Hepatocyte nuclear factor-1ß (HNF-1ß) is a tissue-specific transcription factor that is essential for normal kidney development and renal tubular function. Mutations of HNF-1ß produce cystic kidney disease, a phenotype associated with deregulation of canonical (ß-catenin-dependent) Wnt signaling. Here, we show that ablation of HNF-1ß in mIMCD3 renal epithelial cells produces hyperresponsiveness to Wnt ligands and increases expression of Wnt target genes, including Axin2, Ccdc80, and Rnf43. Levels of ß-catenin and expression of Wnt target genes are also increased in HNF-1ß mutant mouse kidneys.
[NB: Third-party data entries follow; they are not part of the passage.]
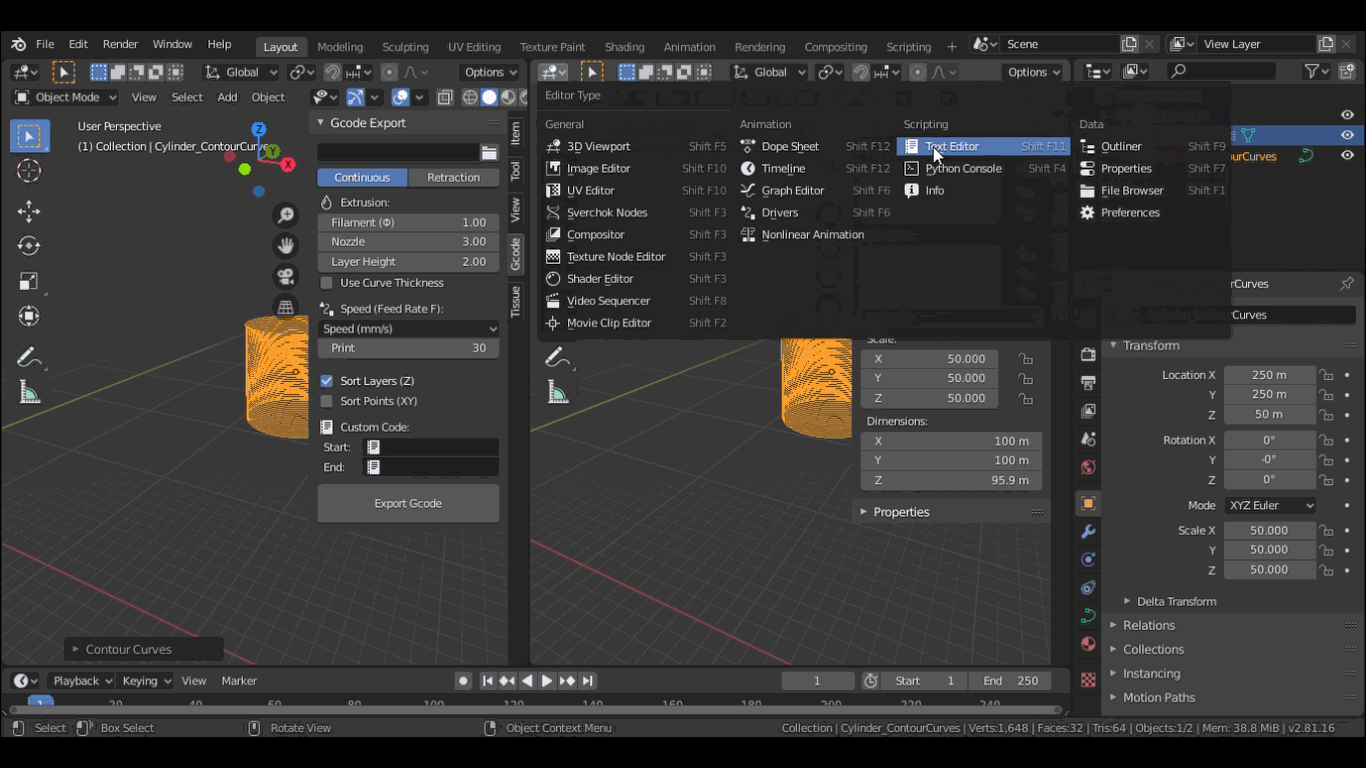Enable Use Curve Thickness checkbox

click(327, 283)
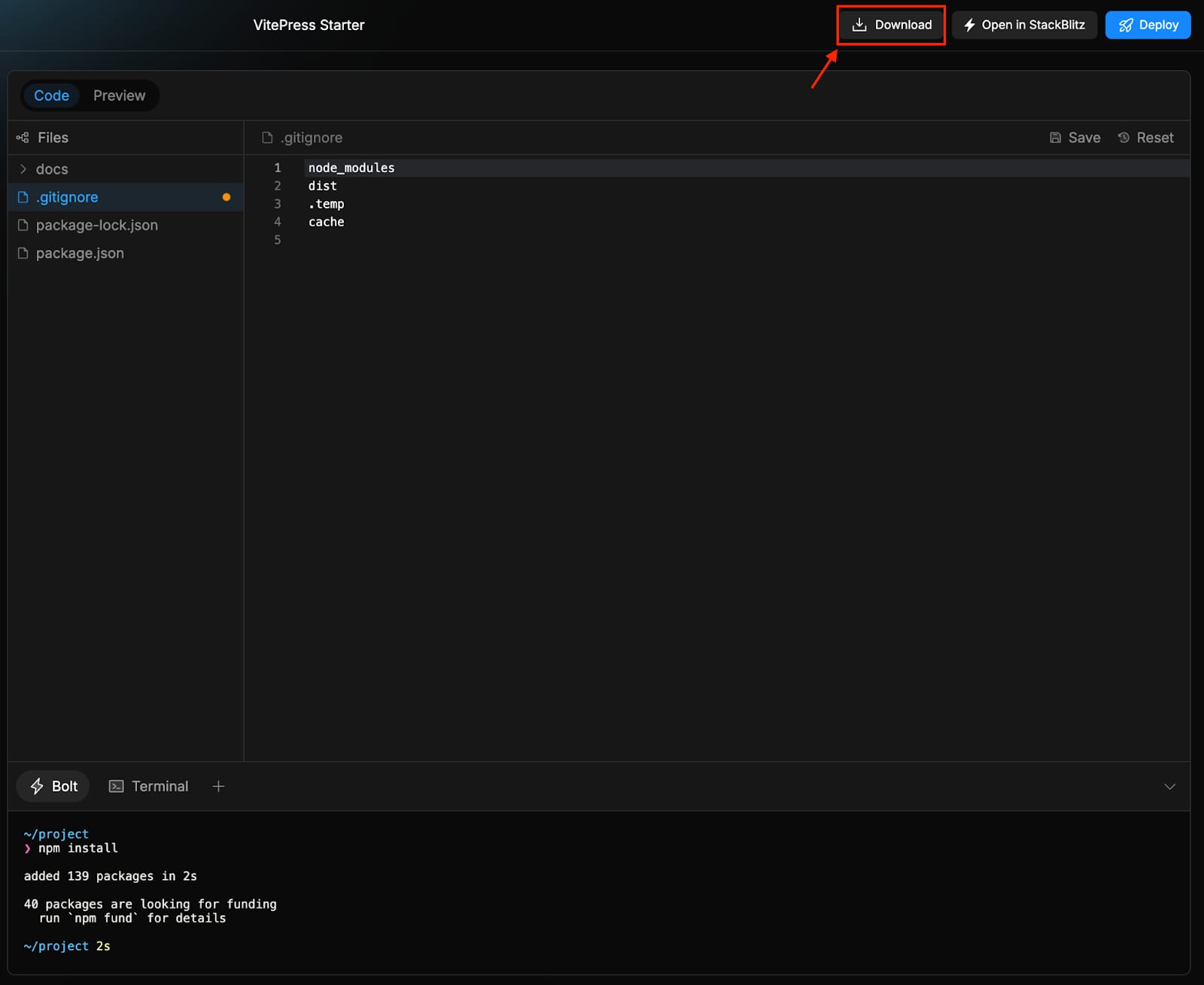
Task: Place cursor on node_modules line
Action: tap(351, 168)
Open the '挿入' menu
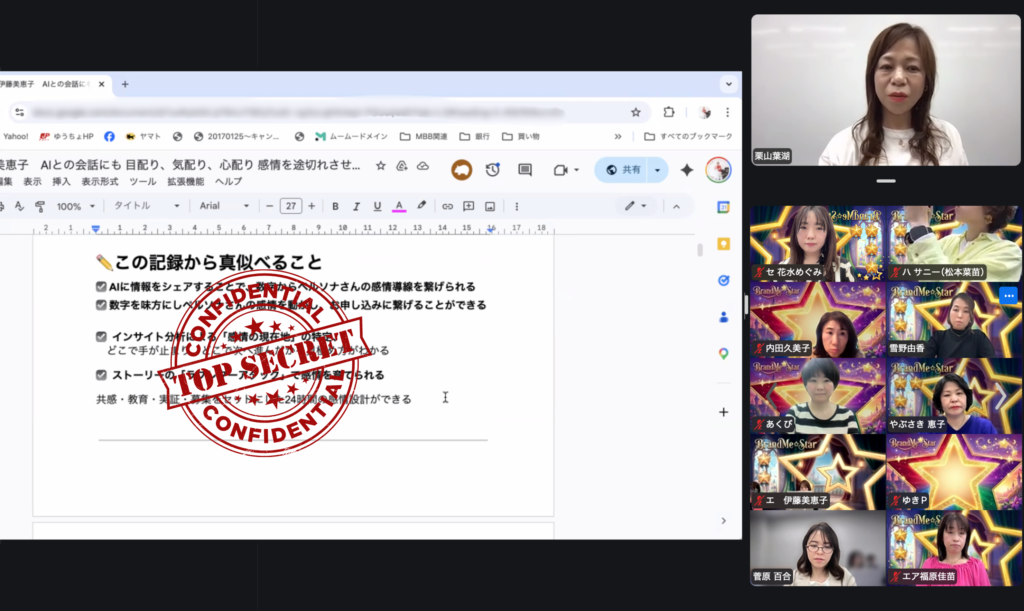The image size is (1024, 611). (x=61, y=182)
Genome-wide ChIP-seq in wild-type and mutant cells showed that ablation of HNF-1ß increases by five-fold the number of sites on chromatin that are occupied by ß-catenin. Remarkably, 50% of the sites that are occupied by ß-catenin in HNF-1ß mutant cells colocalize with HNF-1ß binding sites in wild-type cells, indicating widespread reciprocal binding. We found that the Wnt target genes Ccdc80 and Rnf43 contain a novel composite DNA element comprising a ß-catenin/lymphoid enhancer binding factor (LEF) site overlapping with an HNF-1ß half-site. HNF-1ß directly competes with the binding of ß-catenin/LEF complexes to this element and thereby inhibits ß-catenin-dependent transcription. Collectively, these studies reveal a novel mechanism whereby a transcription factor constrains canonical Wnt signaling through direct inhibition of ß-catenin/LEF chromatin binding. Overall design: RNA-seq and ß-catenin ChIP-seq of HNF-1ß-deficient and WT mIMCD3 cell lines treated with Mock and Wnt3a.